Fear gave way to an indignant wrath. Set a frigging _assassin_ on his heels? He'd root out those corporate wankjobs and bring their sodding offices down around their heads. He could do it, too; chaos magic always worked better on larger populations, individuals being more adaptable than groups. That was why he usually preferred to aim his spells at suburban communities … and a city was a bleeding paragon of flexibility compared to an organizational hierarchy. Give him a week to work out the right combinations, and he'd have those white-collar bastards eating their own junior associates …
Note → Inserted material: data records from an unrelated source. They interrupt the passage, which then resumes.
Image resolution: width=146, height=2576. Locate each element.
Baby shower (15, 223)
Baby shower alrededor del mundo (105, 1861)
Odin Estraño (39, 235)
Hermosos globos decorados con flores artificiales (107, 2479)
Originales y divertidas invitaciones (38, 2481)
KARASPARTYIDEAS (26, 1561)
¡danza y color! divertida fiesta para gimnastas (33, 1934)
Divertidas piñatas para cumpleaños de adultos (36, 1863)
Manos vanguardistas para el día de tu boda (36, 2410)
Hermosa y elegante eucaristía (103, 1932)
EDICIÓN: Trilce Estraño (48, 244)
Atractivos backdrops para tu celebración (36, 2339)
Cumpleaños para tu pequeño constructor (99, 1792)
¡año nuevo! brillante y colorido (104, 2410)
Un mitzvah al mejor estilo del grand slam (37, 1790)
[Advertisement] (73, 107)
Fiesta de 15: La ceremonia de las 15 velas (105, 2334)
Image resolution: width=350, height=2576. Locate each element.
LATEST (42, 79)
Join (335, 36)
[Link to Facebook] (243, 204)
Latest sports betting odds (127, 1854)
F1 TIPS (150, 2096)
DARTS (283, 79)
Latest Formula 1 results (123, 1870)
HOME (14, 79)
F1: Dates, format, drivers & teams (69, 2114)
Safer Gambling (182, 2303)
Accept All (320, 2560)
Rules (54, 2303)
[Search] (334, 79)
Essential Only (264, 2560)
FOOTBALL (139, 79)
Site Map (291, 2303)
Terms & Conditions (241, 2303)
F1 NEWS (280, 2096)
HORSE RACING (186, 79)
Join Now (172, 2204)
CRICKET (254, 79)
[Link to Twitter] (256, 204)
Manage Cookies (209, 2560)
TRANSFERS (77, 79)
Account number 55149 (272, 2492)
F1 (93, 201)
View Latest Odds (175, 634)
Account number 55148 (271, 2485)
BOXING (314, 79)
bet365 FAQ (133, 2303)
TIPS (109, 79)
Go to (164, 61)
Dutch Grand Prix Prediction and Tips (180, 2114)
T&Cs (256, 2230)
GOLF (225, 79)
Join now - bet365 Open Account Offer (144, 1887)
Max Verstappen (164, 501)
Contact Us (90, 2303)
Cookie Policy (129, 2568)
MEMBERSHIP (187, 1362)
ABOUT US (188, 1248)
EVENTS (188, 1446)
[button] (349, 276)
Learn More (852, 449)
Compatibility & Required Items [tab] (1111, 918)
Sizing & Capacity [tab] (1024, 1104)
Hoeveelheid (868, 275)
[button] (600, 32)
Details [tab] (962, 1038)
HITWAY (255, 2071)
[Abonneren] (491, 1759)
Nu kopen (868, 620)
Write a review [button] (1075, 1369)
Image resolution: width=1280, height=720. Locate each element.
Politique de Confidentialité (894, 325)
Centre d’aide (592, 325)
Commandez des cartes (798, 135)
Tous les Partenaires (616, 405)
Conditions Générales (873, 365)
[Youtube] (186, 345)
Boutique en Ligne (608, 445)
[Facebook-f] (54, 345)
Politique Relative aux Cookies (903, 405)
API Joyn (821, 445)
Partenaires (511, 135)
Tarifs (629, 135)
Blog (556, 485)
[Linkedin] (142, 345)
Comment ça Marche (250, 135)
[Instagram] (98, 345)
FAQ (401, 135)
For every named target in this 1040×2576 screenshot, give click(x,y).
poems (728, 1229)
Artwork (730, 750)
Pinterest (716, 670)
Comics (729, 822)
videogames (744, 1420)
The tension drained out of his muscles, and Ethan settled back into his seat and began to laugh softly. Maggie's corset, he'd been about to declare one-man war on some bunch of pinstripe drones in Los Angeles, just because of random tapping sounds on the street. Worse, he had _relished_ the thought, all but panting for blood and devastation. Had his life really become so humdrum?

Gods, but he missed Ripper! Seeing the old fire leap up again in his former friend's eyes had been well worth the beating he'd taken in return. He'd had rich plans for the next round, before Eyghon had bollixed it all with his putrid pursuit; he knew he'd little chance of further games, after trying to offer up Rupert's pet Slayer as a substitute for his own much-valued flesh. Then the contract with Trick had taken him back to Sunnydale, and sure enough Ripper wound up right in the middle of it. A paler version, to be sure, the doctored candy had diminished concentration as well as inhibitions; but still, it was almost like old times.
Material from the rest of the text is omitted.